### Information given

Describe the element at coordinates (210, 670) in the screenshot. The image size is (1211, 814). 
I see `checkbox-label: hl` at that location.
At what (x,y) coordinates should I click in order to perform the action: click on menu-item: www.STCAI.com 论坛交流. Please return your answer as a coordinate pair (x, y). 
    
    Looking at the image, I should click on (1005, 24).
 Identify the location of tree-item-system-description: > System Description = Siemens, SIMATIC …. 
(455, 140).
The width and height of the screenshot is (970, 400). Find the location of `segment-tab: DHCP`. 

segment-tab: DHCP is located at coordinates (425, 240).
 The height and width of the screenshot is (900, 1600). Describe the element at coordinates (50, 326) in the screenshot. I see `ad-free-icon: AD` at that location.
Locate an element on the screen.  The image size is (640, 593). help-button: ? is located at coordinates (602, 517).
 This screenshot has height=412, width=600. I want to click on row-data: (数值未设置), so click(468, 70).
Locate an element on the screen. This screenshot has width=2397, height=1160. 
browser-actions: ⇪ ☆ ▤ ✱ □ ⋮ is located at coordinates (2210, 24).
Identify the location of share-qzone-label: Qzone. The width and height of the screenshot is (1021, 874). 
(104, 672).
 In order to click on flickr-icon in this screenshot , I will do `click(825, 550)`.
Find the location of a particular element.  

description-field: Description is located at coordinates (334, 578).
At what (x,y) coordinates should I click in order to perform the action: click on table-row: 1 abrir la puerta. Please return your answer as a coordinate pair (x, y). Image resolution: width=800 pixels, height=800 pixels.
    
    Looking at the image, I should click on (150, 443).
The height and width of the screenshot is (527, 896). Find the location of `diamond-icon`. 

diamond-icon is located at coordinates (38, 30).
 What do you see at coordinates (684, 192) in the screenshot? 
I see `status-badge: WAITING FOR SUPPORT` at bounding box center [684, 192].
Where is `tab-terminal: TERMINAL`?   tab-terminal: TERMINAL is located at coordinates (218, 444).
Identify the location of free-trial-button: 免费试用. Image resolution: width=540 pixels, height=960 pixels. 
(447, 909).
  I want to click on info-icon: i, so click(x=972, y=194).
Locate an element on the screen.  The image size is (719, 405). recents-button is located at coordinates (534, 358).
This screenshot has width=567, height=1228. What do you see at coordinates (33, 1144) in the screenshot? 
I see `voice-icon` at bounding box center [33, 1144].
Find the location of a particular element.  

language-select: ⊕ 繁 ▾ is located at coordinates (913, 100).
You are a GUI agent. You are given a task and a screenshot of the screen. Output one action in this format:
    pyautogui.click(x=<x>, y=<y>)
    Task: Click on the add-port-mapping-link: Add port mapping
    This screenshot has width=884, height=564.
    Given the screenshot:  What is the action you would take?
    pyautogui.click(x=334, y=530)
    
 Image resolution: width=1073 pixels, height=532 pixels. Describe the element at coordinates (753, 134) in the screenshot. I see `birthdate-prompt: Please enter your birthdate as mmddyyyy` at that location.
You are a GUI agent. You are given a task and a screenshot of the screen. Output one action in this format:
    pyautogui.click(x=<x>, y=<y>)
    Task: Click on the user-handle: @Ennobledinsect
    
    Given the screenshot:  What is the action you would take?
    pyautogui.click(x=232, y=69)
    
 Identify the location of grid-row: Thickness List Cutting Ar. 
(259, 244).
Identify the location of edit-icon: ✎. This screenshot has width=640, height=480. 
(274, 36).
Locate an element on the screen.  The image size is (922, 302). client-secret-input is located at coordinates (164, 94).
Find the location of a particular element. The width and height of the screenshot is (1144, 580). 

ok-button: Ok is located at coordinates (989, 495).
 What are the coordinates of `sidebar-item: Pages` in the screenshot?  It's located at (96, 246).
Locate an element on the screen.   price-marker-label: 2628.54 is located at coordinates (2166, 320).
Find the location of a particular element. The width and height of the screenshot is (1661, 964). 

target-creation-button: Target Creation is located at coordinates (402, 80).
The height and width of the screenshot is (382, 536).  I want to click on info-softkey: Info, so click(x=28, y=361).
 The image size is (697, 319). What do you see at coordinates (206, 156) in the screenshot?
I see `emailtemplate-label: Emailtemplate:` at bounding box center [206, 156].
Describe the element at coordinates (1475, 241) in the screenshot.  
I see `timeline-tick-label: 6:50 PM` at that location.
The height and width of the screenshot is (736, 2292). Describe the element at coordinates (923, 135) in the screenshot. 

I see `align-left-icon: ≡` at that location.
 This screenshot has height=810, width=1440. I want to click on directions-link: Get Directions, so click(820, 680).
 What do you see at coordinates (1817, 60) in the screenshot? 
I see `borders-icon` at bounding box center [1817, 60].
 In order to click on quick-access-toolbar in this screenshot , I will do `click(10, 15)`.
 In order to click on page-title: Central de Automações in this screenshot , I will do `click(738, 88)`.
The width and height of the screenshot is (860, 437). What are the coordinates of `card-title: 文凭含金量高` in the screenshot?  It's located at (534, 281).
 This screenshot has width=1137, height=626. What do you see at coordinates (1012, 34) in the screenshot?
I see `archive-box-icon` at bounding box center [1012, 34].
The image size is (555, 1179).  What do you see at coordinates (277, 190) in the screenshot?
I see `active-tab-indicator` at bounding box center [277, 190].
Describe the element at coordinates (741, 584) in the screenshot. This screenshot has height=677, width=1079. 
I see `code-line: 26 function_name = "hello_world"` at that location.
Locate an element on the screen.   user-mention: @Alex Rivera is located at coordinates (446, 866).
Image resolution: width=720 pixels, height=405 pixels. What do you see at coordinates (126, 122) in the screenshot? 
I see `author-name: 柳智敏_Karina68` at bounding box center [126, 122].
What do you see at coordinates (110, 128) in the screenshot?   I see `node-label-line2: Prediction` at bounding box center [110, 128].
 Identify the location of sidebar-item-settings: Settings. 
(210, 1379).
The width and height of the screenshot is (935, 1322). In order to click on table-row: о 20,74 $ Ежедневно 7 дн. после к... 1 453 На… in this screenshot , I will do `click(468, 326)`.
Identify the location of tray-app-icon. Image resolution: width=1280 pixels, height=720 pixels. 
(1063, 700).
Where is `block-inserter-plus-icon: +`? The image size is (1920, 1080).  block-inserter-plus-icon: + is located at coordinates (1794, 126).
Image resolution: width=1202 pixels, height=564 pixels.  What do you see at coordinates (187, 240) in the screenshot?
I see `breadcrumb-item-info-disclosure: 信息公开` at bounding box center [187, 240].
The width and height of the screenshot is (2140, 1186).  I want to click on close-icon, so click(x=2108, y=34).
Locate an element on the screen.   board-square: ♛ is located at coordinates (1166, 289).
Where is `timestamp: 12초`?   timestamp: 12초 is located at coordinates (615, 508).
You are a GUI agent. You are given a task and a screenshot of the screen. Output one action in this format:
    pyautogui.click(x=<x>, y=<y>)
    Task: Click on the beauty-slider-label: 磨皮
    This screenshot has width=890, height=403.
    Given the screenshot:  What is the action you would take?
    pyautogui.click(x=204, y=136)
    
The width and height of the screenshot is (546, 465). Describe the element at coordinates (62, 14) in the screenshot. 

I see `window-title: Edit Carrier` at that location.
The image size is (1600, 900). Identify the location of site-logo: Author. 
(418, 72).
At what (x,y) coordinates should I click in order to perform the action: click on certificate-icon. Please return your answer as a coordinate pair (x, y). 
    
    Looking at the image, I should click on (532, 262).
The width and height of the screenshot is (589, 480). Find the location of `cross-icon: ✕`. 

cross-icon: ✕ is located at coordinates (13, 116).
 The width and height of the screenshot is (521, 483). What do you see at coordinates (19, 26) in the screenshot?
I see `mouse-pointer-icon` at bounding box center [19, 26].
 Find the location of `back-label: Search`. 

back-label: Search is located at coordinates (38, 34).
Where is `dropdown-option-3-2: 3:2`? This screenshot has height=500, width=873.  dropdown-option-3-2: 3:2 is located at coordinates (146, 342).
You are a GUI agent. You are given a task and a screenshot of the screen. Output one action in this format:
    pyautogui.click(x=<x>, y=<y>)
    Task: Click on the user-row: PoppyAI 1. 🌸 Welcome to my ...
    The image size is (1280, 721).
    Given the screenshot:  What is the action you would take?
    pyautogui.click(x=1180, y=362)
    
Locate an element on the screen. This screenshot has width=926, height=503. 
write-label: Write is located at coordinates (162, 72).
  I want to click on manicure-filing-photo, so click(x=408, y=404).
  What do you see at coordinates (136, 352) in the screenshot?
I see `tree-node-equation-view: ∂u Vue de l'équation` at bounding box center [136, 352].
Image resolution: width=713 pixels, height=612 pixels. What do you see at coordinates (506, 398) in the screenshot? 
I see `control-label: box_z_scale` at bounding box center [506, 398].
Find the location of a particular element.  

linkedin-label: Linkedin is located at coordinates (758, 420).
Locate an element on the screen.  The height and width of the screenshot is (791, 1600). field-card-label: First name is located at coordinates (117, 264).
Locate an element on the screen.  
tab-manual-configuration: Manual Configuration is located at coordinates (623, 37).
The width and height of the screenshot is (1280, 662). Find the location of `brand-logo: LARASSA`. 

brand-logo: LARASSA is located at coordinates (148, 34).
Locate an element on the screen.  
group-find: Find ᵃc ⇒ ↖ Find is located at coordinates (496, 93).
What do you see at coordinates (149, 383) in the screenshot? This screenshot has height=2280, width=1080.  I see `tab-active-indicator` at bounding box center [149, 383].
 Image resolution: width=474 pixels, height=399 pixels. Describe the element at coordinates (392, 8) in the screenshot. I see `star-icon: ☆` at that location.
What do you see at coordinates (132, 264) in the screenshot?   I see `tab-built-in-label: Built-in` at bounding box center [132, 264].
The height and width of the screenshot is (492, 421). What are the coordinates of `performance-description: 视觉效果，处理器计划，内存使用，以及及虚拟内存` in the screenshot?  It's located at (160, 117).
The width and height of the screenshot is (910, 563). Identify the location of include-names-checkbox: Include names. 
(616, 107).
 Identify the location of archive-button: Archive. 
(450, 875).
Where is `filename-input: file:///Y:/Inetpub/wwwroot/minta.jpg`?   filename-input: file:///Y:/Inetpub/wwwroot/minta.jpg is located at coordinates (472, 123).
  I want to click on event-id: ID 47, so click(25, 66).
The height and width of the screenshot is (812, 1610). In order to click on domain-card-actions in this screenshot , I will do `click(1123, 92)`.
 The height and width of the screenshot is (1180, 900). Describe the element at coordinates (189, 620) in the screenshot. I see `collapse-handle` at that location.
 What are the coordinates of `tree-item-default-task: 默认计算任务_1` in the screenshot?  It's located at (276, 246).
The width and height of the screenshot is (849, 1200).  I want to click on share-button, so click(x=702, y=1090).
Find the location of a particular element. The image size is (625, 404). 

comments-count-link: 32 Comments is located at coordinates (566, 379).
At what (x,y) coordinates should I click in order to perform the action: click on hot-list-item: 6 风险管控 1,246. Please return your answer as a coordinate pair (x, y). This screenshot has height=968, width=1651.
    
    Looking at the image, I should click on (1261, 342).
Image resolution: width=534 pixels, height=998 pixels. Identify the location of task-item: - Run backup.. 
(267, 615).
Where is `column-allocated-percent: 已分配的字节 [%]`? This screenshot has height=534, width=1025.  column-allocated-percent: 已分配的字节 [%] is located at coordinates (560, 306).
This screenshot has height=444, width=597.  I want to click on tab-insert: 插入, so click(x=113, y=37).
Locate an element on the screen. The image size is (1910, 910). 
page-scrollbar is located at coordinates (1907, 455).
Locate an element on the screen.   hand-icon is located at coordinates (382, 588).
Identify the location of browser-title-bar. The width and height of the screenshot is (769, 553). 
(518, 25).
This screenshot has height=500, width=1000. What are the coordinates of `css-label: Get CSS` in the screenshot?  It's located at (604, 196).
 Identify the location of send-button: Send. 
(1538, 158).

### To do
Duplicate everything from the opening line of the items above down to the line containing "(455, 140).", inclusive, with no changes.

### Reply
Describe the element at coordinates (210, 670) in the screenshot. The image size is (1211, 814). 
I see `checkbox-label: hl` at that location.
At what (x,y) coordinates should I click in order to perform the action: click on menu-item: www.STCAI.com 论坛交流. Please return your answer as a coordinate pair (x, y). 
    
    Looking at the image, I should click on (1005, 24).
 Identify the location of tree-item-system-description: > System Description = Siemens, SIMATIC …. 
(455, 140).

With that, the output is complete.